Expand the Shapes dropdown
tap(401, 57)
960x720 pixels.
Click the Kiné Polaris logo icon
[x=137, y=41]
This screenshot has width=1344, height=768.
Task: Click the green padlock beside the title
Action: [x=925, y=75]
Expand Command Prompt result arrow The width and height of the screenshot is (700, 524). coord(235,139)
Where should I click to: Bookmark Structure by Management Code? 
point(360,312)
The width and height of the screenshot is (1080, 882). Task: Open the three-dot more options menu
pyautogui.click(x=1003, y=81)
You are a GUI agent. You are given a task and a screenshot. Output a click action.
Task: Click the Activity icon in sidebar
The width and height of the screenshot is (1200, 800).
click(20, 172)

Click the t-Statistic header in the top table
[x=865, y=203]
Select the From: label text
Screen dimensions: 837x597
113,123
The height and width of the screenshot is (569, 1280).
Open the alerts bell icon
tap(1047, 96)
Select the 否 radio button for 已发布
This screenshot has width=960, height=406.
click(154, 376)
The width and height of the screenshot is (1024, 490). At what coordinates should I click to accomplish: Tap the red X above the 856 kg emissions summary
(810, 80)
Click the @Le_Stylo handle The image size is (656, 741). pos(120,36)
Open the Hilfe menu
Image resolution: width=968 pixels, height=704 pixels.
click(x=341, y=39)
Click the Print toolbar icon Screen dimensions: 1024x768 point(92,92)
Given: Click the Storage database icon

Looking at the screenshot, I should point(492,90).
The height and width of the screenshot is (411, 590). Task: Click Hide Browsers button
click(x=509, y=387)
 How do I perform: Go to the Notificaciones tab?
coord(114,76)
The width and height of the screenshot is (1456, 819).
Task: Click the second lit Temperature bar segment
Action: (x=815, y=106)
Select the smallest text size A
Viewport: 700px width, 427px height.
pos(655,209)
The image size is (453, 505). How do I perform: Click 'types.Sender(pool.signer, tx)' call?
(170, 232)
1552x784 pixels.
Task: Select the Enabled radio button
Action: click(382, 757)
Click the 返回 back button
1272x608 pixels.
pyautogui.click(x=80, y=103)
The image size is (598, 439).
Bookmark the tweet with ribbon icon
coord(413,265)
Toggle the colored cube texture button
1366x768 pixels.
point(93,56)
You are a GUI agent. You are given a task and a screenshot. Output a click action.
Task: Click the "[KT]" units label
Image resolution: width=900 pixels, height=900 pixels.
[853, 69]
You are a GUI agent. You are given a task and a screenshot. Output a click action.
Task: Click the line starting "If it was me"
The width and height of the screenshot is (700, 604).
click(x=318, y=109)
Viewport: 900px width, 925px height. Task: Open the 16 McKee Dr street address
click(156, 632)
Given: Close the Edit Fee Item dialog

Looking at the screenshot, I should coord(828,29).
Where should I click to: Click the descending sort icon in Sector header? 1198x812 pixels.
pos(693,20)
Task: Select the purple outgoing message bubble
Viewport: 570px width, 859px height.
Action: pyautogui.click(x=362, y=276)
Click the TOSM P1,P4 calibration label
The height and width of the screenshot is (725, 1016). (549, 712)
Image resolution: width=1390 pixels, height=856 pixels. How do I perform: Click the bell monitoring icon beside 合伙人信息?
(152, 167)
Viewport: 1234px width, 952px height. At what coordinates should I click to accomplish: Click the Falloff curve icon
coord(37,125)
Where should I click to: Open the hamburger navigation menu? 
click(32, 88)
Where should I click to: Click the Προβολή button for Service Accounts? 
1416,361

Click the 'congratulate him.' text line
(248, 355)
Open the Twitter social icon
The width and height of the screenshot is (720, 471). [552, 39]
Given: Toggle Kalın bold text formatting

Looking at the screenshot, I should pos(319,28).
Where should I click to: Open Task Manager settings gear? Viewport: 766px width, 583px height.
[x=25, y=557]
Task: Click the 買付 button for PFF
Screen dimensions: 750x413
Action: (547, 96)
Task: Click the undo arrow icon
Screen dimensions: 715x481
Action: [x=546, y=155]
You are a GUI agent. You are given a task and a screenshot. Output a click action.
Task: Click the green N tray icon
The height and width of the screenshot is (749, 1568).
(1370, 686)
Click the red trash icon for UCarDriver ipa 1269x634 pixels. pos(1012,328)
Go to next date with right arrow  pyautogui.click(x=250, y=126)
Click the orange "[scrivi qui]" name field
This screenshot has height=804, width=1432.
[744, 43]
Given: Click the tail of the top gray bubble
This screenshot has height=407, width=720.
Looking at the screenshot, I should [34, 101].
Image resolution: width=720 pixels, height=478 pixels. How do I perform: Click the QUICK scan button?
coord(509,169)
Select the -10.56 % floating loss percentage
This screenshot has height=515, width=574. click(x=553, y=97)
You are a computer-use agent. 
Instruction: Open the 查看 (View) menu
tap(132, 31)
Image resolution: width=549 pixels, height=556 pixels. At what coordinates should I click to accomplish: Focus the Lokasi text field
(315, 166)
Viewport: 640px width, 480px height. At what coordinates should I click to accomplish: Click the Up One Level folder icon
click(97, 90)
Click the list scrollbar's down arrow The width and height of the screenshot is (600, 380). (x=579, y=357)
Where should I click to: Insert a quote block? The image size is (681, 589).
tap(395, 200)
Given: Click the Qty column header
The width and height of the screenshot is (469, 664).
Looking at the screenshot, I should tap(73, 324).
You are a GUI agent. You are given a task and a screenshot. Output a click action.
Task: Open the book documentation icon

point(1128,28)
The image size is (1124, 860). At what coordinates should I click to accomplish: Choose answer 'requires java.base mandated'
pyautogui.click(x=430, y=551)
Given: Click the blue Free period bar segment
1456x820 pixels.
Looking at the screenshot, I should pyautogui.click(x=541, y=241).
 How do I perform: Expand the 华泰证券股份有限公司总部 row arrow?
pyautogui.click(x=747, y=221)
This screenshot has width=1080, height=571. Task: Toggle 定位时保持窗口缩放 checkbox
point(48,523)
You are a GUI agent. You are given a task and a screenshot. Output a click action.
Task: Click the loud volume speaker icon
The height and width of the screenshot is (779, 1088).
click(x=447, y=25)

====

What is the number of lines in the data that hold the string "bubble"? Answer with the number only.

> _Your response_: 2